Using the entries below, show all lines with the string "agent".

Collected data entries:
================================
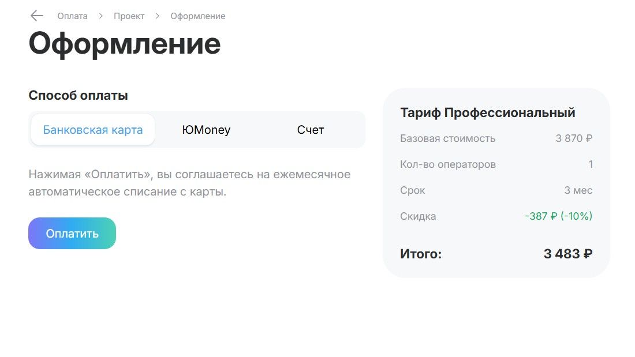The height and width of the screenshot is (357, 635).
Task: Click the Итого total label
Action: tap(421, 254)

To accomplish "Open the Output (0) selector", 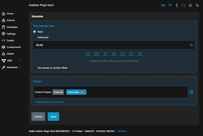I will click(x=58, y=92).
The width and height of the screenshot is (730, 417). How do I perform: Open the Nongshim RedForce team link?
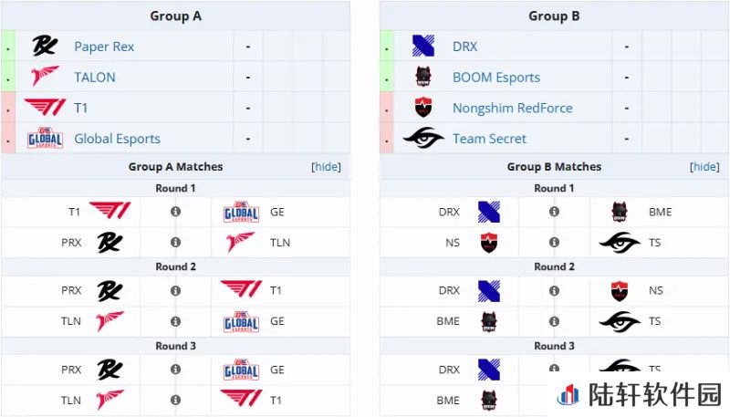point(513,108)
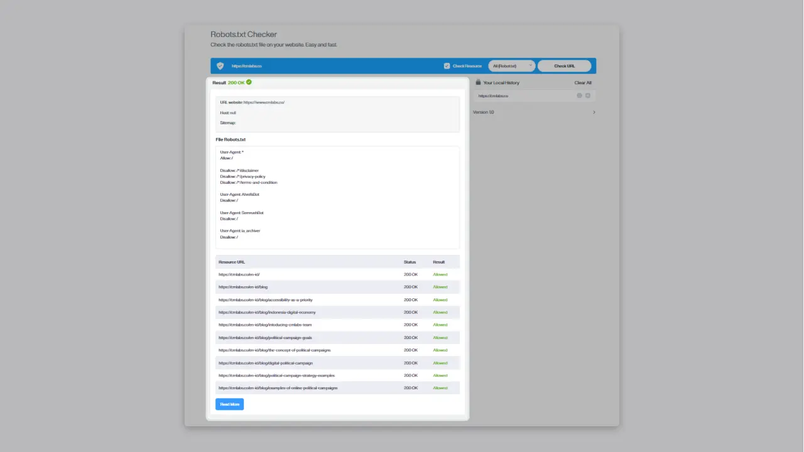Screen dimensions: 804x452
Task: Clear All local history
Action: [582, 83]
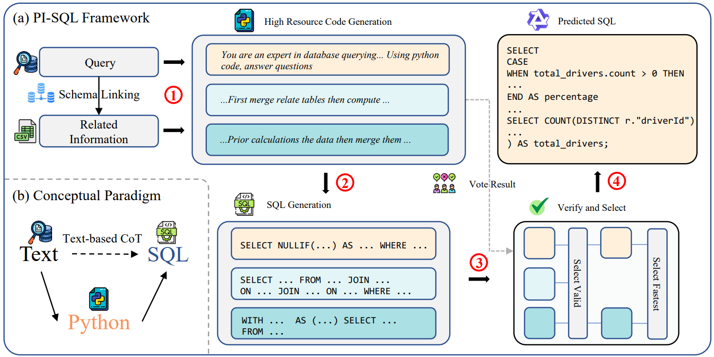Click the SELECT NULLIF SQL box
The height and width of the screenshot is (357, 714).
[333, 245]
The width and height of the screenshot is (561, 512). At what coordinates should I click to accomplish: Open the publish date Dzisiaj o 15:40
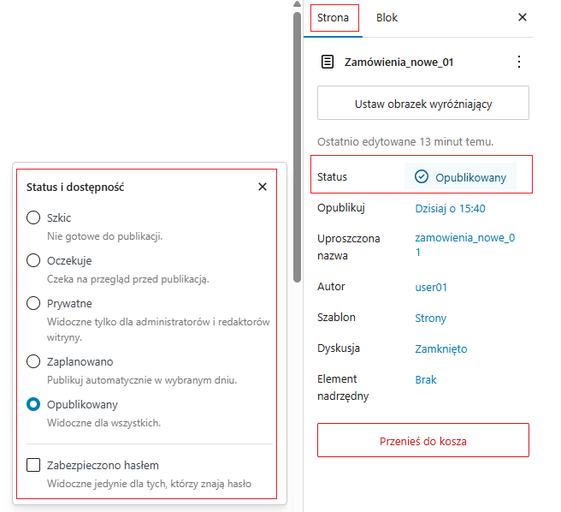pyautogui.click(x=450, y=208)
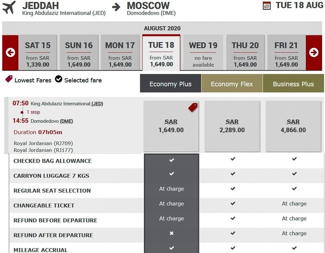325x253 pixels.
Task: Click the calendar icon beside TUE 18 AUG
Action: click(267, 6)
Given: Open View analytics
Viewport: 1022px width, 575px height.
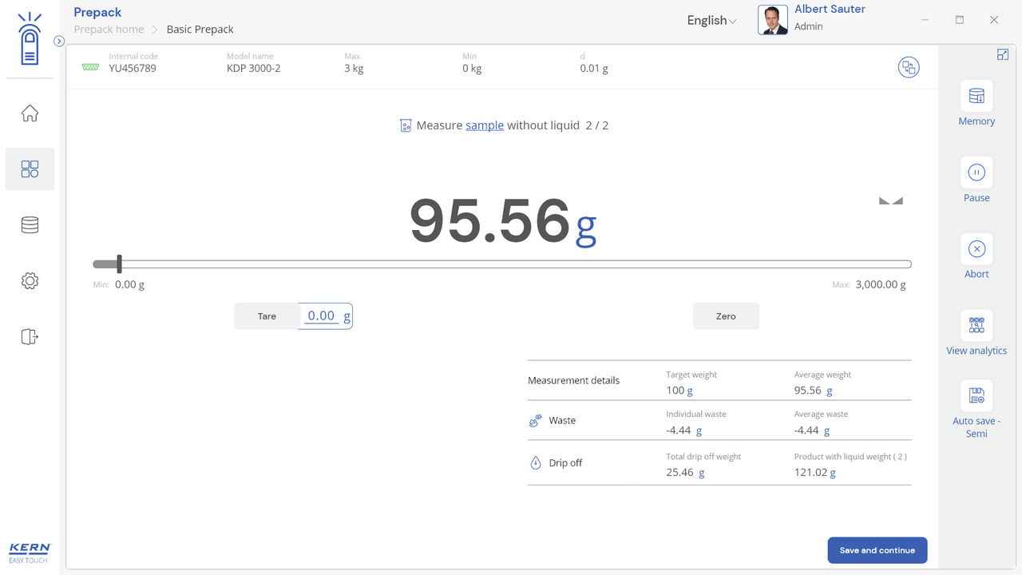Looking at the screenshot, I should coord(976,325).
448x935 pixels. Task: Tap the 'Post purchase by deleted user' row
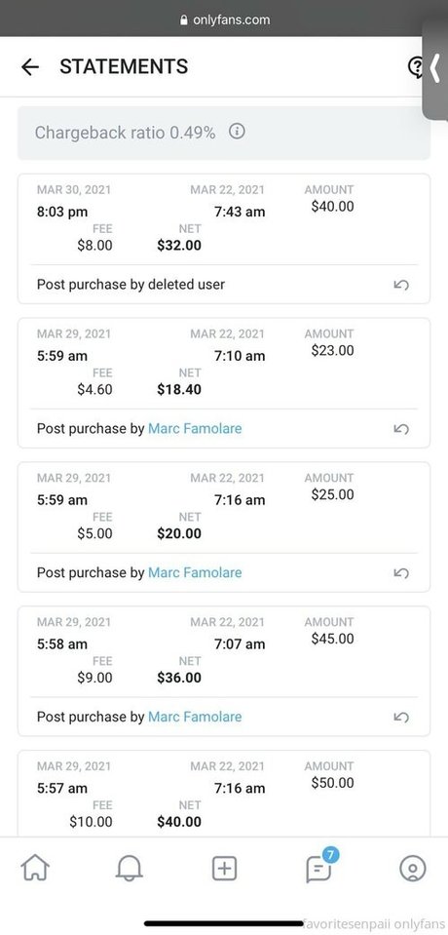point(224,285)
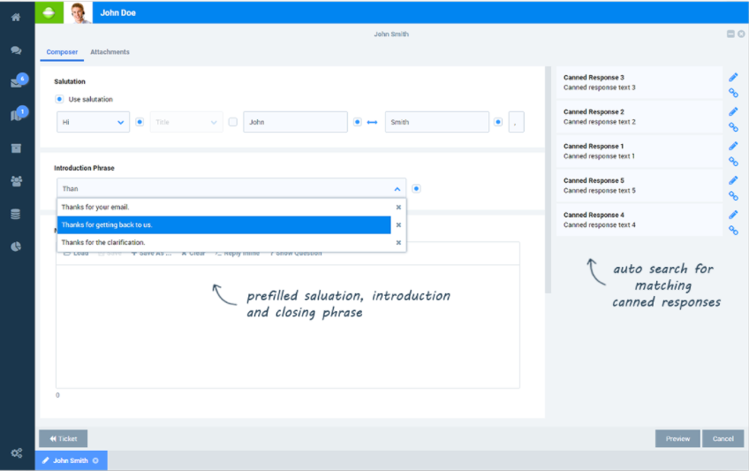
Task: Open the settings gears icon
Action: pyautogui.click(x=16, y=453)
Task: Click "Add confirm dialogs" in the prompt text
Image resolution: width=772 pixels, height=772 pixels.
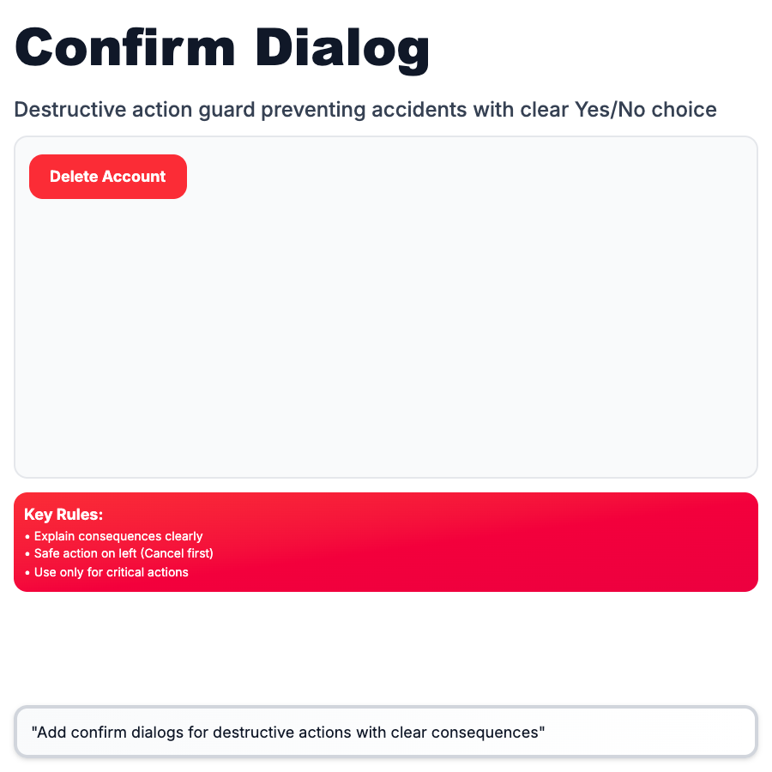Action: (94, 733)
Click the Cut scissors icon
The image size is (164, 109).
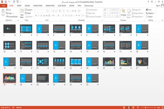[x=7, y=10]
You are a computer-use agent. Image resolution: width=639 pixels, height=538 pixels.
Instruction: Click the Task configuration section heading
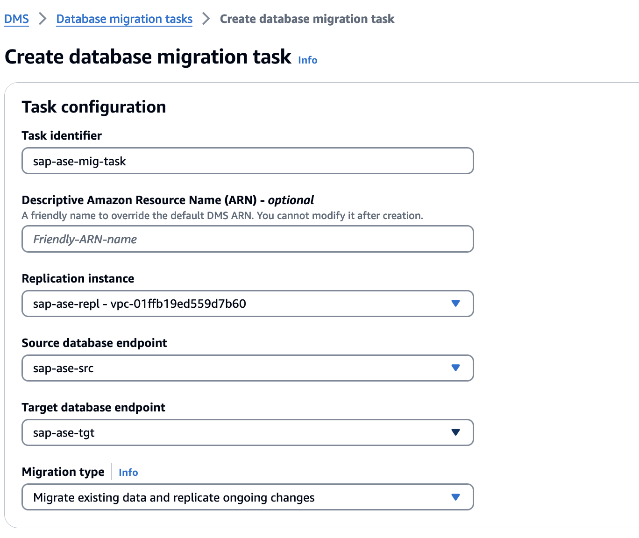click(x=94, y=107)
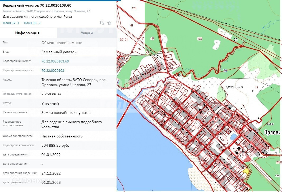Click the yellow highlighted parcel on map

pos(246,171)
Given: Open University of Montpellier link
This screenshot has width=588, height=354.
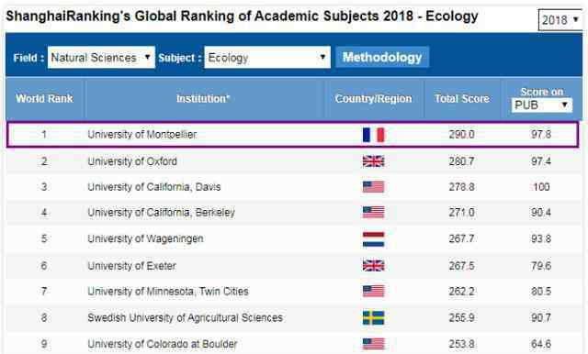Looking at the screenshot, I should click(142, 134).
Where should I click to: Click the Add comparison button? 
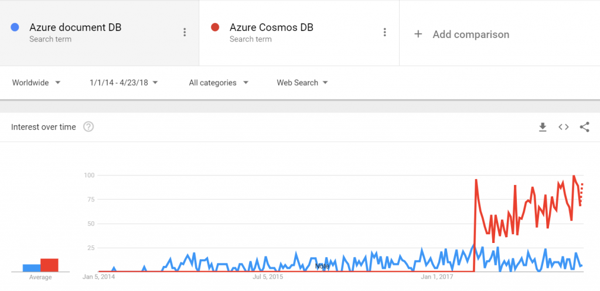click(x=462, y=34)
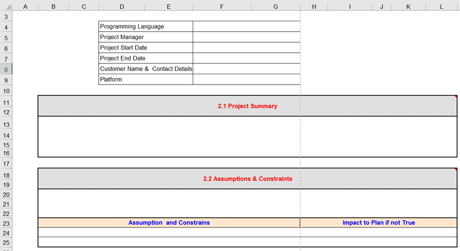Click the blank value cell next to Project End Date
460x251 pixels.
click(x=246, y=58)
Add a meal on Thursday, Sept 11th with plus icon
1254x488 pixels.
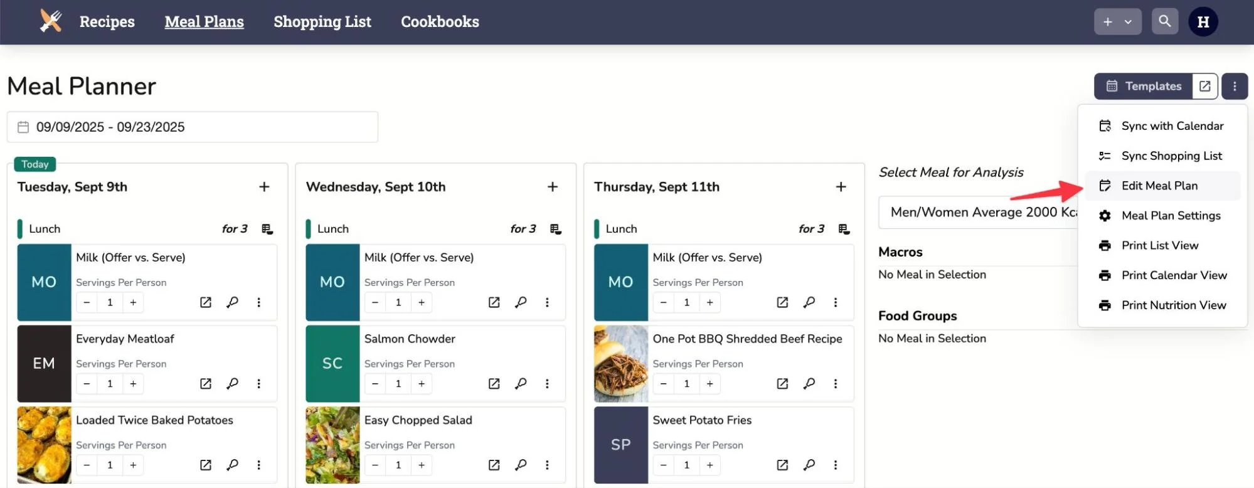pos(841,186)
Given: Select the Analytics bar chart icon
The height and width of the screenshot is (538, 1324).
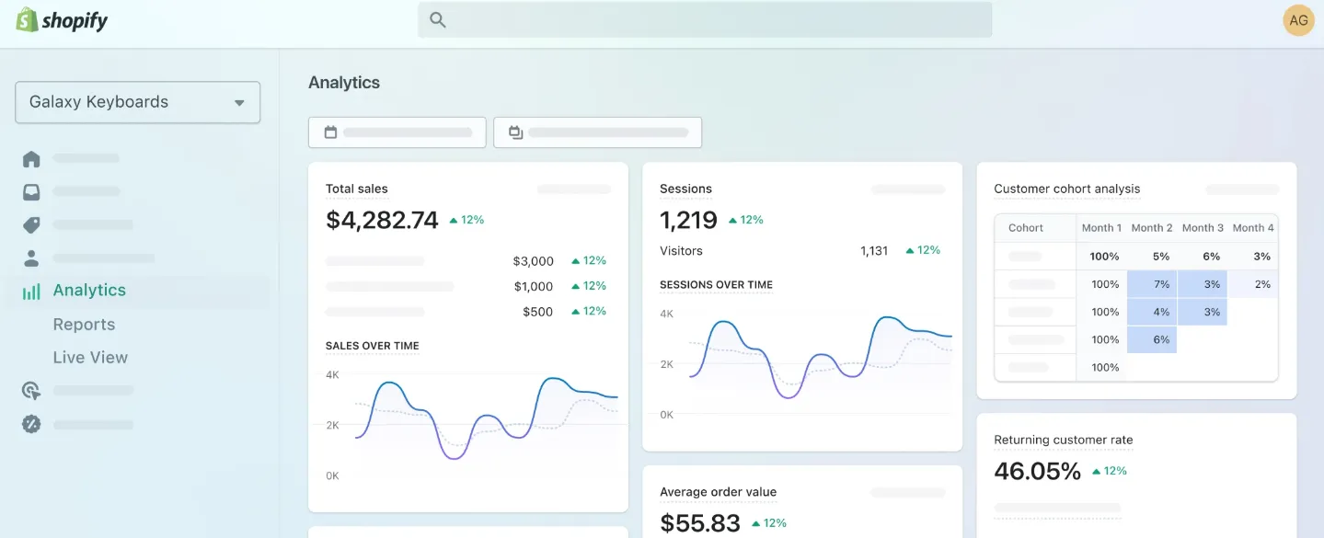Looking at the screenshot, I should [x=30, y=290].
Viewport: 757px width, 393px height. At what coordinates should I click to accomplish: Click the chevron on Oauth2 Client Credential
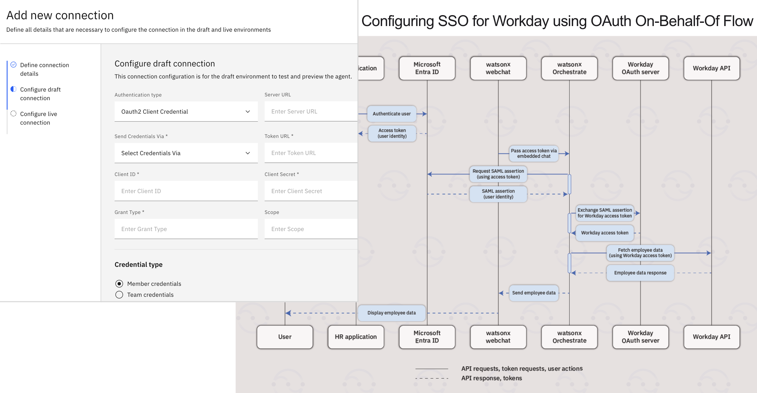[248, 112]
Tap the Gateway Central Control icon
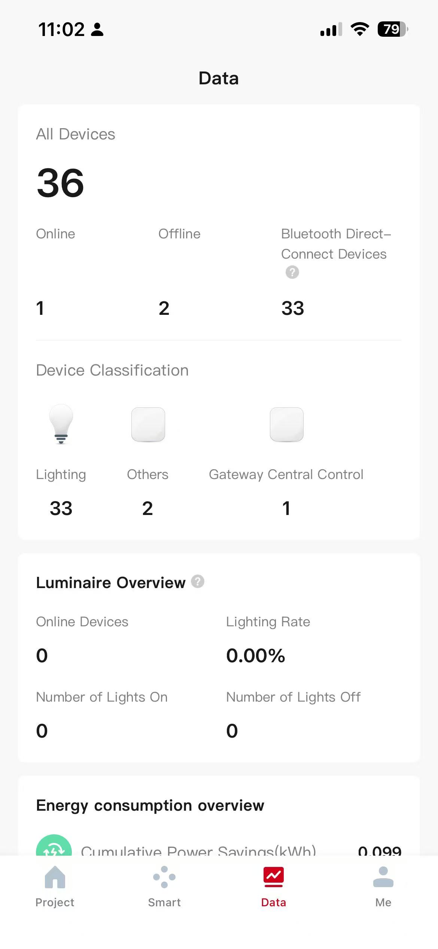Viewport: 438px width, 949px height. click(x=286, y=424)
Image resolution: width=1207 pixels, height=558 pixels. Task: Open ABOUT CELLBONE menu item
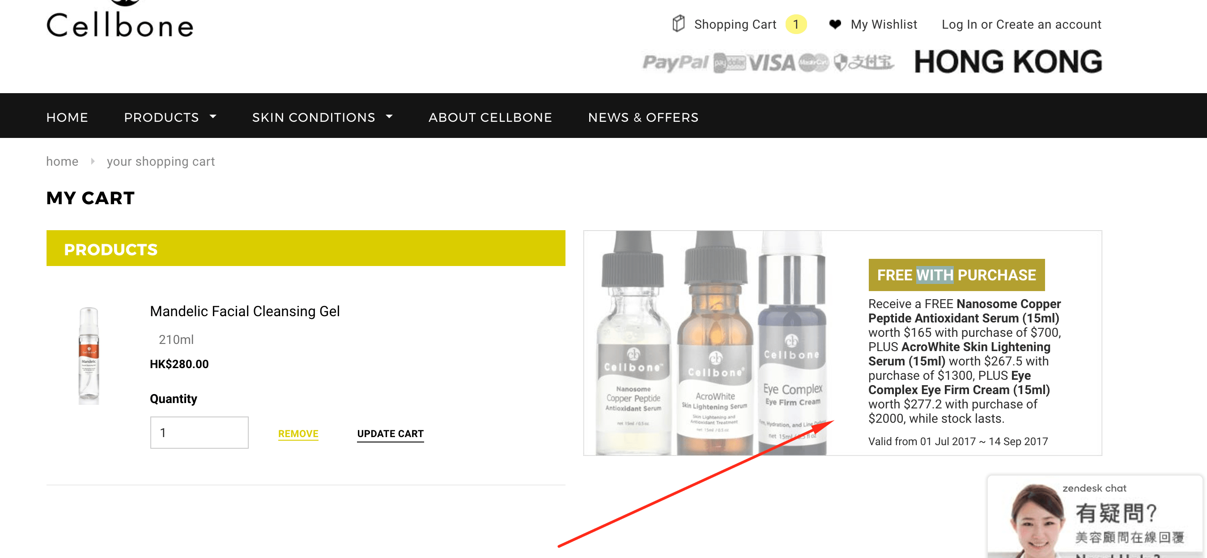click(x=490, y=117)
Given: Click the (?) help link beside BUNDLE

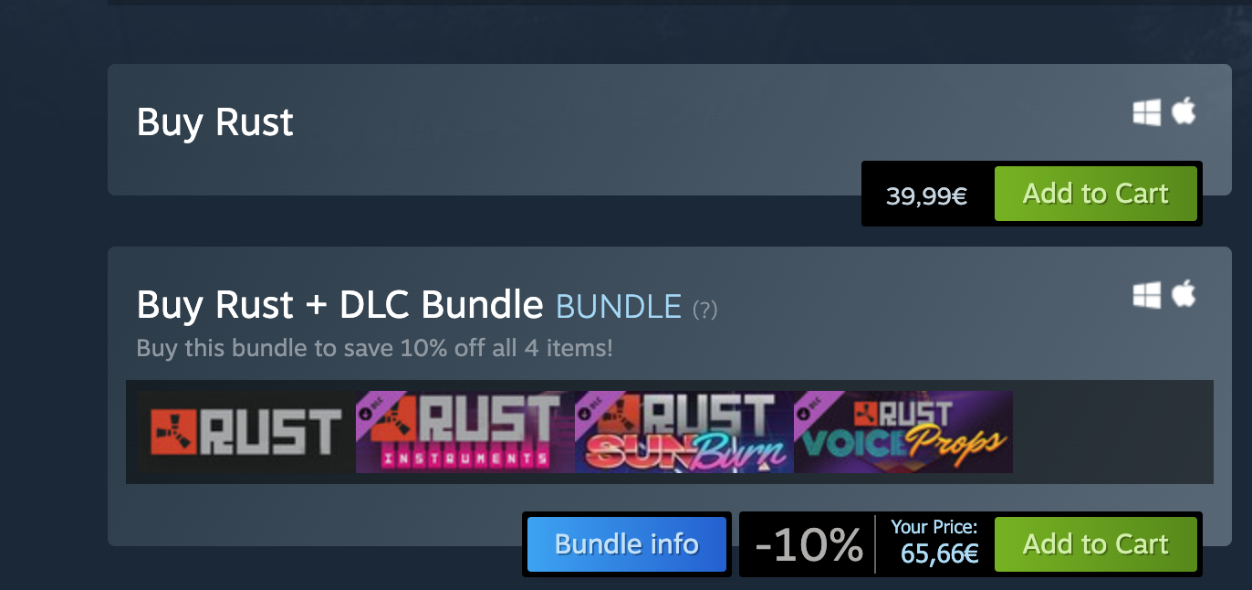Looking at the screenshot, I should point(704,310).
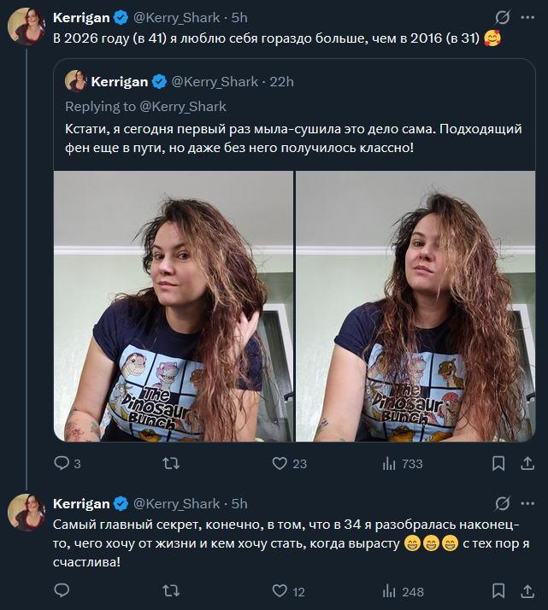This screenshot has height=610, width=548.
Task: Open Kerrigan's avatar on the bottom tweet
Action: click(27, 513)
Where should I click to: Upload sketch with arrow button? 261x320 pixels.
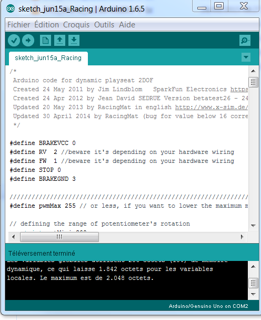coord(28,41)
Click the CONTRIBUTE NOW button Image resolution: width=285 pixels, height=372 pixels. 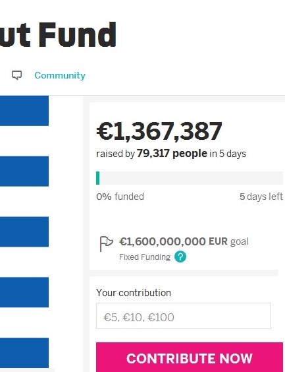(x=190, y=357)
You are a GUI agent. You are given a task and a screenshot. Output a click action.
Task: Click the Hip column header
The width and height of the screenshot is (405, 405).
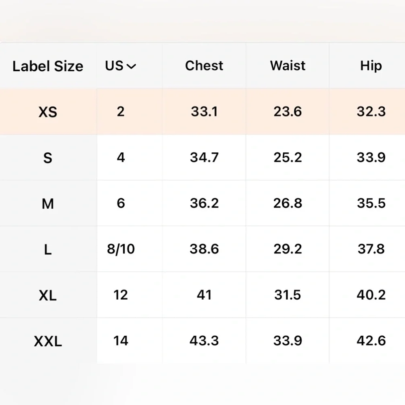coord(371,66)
================================
» SOLUTION TO THE EXERCISE:
You are a computer-use agent. Image resolution: width=639 pixels, height=538 pixels.
You are a GUI agent. You are given a task and a screenshot. Output a click action.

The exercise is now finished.